Les dirigeants japonais estiment qu’étant donné que la Chine n’essaie pas d’exporter une révolution mondiale comme l’Union soviétique et qu’elle se concentre uniquement sur les Senkaku, une invasion terrestre à grande échelle de ses îles principales reste peu probable.

« Ils ne prévoient pas que la Chine fasse une sorte d’invasion amphibie du territoire japonais, et donc dans cet environnement, ils ne voient pas la nécessité de l’artillerie lourde et des chars ». a déclaré Hornung.

« Au lieu de cela, ils considèrent qu’il y a toutes ces îles dans la chaîne d’îles du sud-ouest et que si les GSDF doivent être impliquées, elles doivent s’y rendre rapidement et avoir la capacité de combattre dans cet environnement », a ajouté Jeffrey Hornung.

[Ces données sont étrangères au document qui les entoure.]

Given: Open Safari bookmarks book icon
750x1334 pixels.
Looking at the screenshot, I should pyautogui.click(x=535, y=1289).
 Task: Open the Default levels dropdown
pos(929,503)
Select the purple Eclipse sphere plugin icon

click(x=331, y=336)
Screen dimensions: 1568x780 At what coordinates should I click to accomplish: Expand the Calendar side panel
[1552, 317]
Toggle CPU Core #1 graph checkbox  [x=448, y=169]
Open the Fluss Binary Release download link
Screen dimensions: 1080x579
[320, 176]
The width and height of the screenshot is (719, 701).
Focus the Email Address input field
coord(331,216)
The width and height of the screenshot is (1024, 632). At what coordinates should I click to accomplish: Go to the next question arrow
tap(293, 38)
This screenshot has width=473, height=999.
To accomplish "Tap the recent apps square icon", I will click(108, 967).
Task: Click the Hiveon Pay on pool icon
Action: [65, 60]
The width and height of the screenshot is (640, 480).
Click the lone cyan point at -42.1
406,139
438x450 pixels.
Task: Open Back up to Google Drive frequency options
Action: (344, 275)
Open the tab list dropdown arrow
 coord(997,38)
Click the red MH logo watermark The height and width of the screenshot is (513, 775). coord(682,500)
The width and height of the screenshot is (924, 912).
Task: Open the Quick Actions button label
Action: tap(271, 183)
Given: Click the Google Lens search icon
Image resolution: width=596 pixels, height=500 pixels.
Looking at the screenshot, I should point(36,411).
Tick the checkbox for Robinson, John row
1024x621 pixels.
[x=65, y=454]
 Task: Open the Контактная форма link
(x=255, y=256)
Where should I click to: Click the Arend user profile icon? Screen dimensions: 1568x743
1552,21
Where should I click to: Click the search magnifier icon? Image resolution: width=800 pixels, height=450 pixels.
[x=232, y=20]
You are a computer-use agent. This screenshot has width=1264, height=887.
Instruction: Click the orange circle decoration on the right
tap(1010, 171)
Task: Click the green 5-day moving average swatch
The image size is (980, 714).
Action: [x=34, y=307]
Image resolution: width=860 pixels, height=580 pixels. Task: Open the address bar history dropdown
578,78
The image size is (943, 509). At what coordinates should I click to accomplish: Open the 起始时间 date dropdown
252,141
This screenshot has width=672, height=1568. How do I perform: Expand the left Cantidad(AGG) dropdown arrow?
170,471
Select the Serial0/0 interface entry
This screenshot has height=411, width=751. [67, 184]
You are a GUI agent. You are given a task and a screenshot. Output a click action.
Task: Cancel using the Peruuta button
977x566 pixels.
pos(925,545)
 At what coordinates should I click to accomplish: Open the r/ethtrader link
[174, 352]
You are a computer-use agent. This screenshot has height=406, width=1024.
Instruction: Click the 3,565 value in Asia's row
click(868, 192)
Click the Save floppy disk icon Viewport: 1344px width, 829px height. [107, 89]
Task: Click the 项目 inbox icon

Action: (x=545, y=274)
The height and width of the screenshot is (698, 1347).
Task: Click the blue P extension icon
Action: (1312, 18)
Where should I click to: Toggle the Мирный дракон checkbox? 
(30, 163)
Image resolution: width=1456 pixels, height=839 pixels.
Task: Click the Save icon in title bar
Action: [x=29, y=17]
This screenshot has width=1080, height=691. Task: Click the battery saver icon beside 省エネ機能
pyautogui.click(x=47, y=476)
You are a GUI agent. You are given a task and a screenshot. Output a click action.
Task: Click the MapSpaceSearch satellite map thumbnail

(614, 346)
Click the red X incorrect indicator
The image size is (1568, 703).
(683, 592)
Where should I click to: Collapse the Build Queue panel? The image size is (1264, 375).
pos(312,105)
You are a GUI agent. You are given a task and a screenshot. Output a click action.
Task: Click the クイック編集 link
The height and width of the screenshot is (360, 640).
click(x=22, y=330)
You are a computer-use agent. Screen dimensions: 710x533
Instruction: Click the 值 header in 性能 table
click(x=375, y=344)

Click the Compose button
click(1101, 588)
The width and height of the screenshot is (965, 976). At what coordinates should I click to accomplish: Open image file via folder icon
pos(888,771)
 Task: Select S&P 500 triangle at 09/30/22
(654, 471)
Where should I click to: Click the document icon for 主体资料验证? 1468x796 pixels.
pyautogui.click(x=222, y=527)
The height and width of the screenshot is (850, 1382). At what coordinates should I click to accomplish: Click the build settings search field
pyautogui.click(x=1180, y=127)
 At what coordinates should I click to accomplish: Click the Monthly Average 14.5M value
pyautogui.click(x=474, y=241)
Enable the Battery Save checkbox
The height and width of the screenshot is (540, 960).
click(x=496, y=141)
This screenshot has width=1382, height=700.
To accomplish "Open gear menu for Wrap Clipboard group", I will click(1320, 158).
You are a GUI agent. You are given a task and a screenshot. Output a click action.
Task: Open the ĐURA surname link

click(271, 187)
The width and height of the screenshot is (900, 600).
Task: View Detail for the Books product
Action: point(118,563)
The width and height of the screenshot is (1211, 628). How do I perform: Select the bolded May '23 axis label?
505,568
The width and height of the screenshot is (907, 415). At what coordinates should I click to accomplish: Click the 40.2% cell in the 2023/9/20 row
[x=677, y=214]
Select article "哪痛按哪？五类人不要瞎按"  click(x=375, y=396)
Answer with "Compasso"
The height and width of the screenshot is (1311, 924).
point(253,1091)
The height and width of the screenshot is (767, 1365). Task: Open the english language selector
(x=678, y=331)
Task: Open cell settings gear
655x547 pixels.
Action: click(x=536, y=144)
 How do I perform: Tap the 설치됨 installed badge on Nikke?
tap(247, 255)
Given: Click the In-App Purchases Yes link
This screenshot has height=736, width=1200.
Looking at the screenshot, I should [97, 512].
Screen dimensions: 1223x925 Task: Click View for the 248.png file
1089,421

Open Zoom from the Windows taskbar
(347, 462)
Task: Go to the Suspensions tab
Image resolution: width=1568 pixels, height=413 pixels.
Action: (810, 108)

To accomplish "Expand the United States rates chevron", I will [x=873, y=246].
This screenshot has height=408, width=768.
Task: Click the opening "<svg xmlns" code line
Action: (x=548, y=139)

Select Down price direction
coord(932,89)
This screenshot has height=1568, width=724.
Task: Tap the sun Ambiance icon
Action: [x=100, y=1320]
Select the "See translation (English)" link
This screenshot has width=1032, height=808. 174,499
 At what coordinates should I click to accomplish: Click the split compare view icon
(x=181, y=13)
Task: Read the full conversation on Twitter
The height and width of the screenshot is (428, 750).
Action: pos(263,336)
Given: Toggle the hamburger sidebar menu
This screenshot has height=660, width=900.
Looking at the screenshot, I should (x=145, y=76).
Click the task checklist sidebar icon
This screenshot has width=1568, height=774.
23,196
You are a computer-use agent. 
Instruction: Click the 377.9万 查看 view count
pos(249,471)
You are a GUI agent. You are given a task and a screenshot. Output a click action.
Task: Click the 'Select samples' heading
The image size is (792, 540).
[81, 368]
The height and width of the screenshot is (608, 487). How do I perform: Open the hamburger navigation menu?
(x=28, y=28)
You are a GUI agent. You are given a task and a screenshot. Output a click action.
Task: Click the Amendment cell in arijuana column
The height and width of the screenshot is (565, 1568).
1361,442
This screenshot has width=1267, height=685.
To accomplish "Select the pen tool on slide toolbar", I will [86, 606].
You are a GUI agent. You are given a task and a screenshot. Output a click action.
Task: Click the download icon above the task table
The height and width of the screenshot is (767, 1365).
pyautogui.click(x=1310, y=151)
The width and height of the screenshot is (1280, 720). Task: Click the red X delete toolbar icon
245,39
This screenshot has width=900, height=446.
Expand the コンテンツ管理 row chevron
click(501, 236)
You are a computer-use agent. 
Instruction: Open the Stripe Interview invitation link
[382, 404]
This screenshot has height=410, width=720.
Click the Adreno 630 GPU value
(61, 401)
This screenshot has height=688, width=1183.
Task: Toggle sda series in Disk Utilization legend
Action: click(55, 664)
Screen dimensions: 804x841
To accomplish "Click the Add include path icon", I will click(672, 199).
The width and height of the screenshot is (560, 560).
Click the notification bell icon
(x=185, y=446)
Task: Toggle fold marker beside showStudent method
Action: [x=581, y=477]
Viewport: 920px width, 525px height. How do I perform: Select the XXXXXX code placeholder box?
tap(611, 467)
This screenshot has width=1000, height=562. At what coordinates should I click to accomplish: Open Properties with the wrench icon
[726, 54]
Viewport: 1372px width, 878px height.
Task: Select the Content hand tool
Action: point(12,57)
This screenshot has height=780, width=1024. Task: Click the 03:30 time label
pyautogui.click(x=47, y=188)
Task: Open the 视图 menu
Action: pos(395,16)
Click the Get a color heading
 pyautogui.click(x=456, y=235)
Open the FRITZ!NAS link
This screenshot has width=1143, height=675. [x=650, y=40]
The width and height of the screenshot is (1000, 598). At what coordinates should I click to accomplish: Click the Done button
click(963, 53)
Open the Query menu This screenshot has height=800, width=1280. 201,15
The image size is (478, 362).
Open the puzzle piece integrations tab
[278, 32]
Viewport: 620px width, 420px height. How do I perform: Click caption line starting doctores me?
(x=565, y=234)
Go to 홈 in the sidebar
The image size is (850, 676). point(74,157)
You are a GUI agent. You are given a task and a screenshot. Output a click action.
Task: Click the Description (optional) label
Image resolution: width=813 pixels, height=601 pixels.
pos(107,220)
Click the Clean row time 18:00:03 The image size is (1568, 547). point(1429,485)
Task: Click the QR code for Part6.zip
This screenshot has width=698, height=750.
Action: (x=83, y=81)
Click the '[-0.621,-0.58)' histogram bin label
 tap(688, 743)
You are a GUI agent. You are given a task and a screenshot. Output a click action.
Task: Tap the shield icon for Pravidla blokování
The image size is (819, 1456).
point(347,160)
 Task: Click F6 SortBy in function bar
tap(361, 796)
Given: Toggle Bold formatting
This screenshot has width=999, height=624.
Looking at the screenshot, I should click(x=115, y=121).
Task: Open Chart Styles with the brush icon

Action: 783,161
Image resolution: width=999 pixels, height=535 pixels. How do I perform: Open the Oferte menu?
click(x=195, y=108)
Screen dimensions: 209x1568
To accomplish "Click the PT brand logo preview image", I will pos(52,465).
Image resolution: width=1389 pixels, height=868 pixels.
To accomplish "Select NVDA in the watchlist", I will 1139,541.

La nécessité d’un déploiement rapide

Des soldats japonais sortent d’un véhicule blindé lors d’un exercice, le 30 août 2003. Koichi Kamoshida/Getty Images

Les chars seraient toujours essentiels si la Chine devait attaquer les grandes îles du Japon, où vivent des milliers de personnes. C’est pourquoi la GSDF développe des divisions et des brigades à déploiement rapide, dont une nouvelle unité spécialement formée à la guerre amphibie.

Elle acquiert également des véhicules blindés et des systèmes d’artillerie plus transportables, en mettant l’accent sur la capacité anti-navires et anti-aérienne, et en achetant des avions à rotors basculants V-22 Osprey pour faciliter le transport de ses soldats.

Mais la GSDF est toujours confrontée à des problèmes, notamment son manque de capacité de transport maritime.

Bien que la principale menace soit perçue comme étant dirigée vers les îles du sud-ouest du Japon, la moitié des unités opérationnelles de base rapidement déployables de la GSDF sont toujours basées à Hokkaido.

Si le Type 16 peut être déployé par voie aérienne, le Type 90 et le Type 10 devraient être transportés par voie maritime. La majorité de ses soldats et de son matériel devraient également être déployés par bateau, en particulier s’ils sont destinés aux îles périphériques du Japon.

Les seuls navires capables d’accomplir de telles tâches dont dispose la force maritime d’autodéfense du Japon sont ses trois navires de débarquement de chars de la classe Ōsumi. Le Japon prévoit d’acquérir trois nouveaux navires de transport d’ici 2024, mais ceux-ci sont considérablement plus petits, et le nombre total de navires capables resterait dangereusement faible.

« Ils ont développé ces capacités [de déploiement rapide] sans plus de coordination sur le transport aérien et maritime des autres services qui est nécessaire, et c’est là qu’il y a un problème », estime Jeffrey Hornung.